The Best of Allan Holdsworth: Against The Clock (2005)

Kronomyth 20.0: AHMOK TIME. You are about to enter another dimension; a dimension not only of guitars, bass, drums and keyboards, but of some weird device called the SynthAxe. The “A” in Synthaxe may or may not be capitalized; it’s not really important right now. You’re going on a journey into a wondrous land of imagination and twelve-fingered proficiency. Next stop, the AHZONE. If you’re not familiar with the solo music of Allan Holdsworth, you’re about to have two hours of it crammed into your cranium over two discs, with the caveat that some possibly essential pink stuff may start leaking out of one ear about halfway into the first disc. The truth is, Against The Clock is more Holdsworth than some people can process. Those people, by the way, are to be pitied, smiled at and perhaps politely curtsied to, but under no circumstances are they to be engaged in serious musical conversation. For the rest of us, Against The Clock makes manifest the many sides of Allan Holdsworth’s musical genius. Well, the two sides actually: the fiery electric prog/fusion of his first fruits, and the mathematical, sometimes surprisingly lyrical fusion of his ripeness. The songs I hadn’t heard before (“Spokes,” “Tokyo Dream,” “Eeny Meeny,” “Sphere of Innocence”), floored me. The songs that floored me when I first heard them (“Rukukha,” “Low Level High Stakes,” “Postlude,” “Devil Take The Hindmost”), impressed me even more. Divided into two volumes (Guitar and Synthaxe), I expected to enjoy Volume One more because I was never 100% on board with the whole Synthaxe thing. At least with the guitar, I could understand the instrument that was making all of that incomprehensible music. The Synthaxe seemed like an unnecessary, extra layer of incomprehensibility to me.
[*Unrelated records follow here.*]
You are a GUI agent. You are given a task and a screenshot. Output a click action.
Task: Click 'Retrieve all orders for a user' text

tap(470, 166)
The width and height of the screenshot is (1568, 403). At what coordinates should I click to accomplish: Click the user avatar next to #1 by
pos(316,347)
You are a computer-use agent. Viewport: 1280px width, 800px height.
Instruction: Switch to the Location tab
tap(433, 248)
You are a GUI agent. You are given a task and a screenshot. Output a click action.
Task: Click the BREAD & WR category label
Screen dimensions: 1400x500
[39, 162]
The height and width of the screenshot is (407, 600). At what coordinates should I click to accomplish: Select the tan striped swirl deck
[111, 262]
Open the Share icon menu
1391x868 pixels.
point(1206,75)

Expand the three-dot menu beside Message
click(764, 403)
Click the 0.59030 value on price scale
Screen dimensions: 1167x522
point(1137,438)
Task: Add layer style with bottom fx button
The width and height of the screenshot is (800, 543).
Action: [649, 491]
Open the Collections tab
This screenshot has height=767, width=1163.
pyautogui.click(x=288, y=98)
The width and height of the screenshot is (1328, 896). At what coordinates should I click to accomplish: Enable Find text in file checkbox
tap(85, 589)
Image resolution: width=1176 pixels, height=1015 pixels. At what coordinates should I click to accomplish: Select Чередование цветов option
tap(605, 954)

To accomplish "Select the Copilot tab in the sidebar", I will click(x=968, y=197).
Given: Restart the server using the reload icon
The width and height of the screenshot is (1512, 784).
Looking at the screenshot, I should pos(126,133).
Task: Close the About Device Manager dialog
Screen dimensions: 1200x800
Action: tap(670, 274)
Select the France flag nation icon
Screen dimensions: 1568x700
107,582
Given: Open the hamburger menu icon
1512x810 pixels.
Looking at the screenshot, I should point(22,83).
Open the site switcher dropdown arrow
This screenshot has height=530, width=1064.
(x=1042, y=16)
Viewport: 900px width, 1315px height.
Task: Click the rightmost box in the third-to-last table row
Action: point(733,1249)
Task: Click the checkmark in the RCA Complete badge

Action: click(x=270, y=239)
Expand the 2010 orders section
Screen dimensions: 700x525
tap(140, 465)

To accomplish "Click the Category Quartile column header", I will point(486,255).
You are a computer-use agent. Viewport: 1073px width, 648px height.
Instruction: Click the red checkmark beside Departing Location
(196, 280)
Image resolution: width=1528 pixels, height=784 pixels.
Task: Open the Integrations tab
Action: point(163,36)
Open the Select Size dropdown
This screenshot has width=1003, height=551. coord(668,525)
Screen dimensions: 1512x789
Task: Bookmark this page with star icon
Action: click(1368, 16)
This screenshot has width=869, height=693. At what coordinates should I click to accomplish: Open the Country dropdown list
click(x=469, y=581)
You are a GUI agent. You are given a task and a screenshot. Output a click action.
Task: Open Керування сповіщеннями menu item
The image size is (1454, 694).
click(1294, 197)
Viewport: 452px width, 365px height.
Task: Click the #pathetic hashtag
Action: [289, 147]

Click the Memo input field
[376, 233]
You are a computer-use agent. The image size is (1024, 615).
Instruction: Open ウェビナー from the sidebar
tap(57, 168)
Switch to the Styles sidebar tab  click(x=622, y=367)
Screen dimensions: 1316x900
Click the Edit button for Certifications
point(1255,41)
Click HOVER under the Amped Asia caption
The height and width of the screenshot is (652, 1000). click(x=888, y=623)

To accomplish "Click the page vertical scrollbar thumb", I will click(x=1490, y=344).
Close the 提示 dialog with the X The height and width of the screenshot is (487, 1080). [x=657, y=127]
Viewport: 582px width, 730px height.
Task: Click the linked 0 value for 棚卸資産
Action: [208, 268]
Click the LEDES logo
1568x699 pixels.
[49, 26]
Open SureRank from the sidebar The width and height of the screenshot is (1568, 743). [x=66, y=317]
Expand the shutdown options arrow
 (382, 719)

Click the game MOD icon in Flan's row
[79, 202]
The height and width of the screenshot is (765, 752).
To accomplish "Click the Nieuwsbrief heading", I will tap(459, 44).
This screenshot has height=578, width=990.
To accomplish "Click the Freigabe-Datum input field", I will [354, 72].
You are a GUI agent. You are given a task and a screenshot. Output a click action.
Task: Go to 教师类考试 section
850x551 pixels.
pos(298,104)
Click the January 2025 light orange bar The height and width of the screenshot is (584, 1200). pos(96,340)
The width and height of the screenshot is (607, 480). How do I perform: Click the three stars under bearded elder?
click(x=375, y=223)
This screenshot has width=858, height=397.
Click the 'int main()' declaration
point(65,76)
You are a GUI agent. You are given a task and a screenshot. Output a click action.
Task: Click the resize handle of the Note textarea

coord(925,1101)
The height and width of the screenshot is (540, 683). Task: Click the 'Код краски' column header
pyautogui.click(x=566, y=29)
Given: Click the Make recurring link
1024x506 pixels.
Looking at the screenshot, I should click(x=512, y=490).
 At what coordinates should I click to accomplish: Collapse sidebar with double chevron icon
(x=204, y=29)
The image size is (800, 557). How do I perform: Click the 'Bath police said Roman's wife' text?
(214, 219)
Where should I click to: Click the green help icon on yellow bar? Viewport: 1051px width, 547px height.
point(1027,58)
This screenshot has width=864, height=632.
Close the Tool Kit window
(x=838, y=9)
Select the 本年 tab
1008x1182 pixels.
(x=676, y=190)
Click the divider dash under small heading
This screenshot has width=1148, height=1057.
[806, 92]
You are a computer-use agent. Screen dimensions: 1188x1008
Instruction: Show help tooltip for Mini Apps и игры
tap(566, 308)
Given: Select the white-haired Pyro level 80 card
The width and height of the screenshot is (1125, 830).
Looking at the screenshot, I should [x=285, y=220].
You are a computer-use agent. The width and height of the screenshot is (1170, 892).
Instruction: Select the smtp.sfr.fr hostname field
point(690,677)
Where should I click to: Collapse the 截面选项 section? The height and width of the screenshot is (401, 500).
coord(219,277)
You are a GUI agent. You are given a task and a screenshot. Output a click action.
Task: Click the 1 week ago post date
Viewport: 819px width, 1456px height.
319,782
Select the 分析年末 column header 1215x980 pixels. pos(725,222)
Yet listening to the volumes side by side, it’s clear that Holdsworth could do things with the Synthaxe that he couldn’t with the electric guitar: fluttering notes, softer soundscapes, a horn-like voice that let you isolate and examine it in a way that you couldn’t with the guitar. The Synthaxe also allowed the superlative players who Holdsworth surrounded himself with to rise to the surface. Fans had waited a long time for a compilation of Allan Holdsworth’s solo recordings. Against The Clock proves worth the weight.

The Songs
Volume One/Guitar
1. Tokyo Dream (Japan Version) 5:03
2. Sphere of Innocence 5:56
3. Rukukha 5:31
4. Low Levels High Stakes 9:02
5. How Deep Is The Ocean (Irving Berlin) 5:28
6. Nuages (Django Reinhardt) 5:37
7. Devil Take The Hindmost 5:34
8. Home 5:26
9. Peril Premonition (Chad Wackerman) 4:42
10. The Sixteen Men of Tain 6:23
11. Mr. Berwell 6:08
12. Looking Glass 4:25
13. Pud Wud 6:40

Volume Two/Synthaxe
1. Spokes 3:29
2. Distance vs. Desire 5:14
3. MacMan 3:59
4. Against the Clock (Allan Holdsworth/Naomi Star) 4:54
5. Eeny Meeny 4:37
6. Secrets (Allan Holdsworth/Rowanne Mark) 4:20
7. Bo Peep 3:41
8. Postlude (Allan Holdsworth/Gary Husband/Steve Hunt/Skuli Sverrisson) 5:32
9. All Our Yesterdays (Allan Holdsworth/Rowanne Mark) 5:24
10. Eidolon 4:30
11. Sundays 3:55
12. Let’s Throw Shrimp (Allan Holdsworth/Jimmy Johnson/Chad Wackerman) 3:26
13. Shenandoah (Traditional) 3:15

All selections composed by Allan Holdsworth unless noted.

The Players
All tracks have been previously released except for tracks 12 and 13 on Volume Two, so I won’t bore you with the whole roll call. On the two aforementioned tracks, the players are as follows: Allan Holdsworth (guitars, Synthaxe), Jimmy Johnson (bass on track 12), Chad Wackerman (drums on track 12). All selections produced by Allan Holdsworth except “Let’s Throw Shrimp” produced by Chad Wackerman. Executive producers: Chris Hoard and Derek Wilson. Engineered by Robert Feist, Dan Human, Allan Holdsworth, Rajean de Grand Maison, Gordon Davis, Duncan Aldrich, Guy Dickerson and Biff Vincent.

The Plastic
Compilation released on 2CD in March (May 24?) 2005 in France (JMS/Cream, JMS 18736-2) and the US and Japan (Alternity). Art direction and design by Mark Gleed; art production by Shawn A. Smith. Compilation editing & photo curation by Chris Hoard. Photography by Eddie Coralnick, Chris Hoard, Gary Husband, Glen LeFerman, Lissa Wales. Additional photographs courtesy of the Sam Holdsworth Family and the Gary Husband Archive.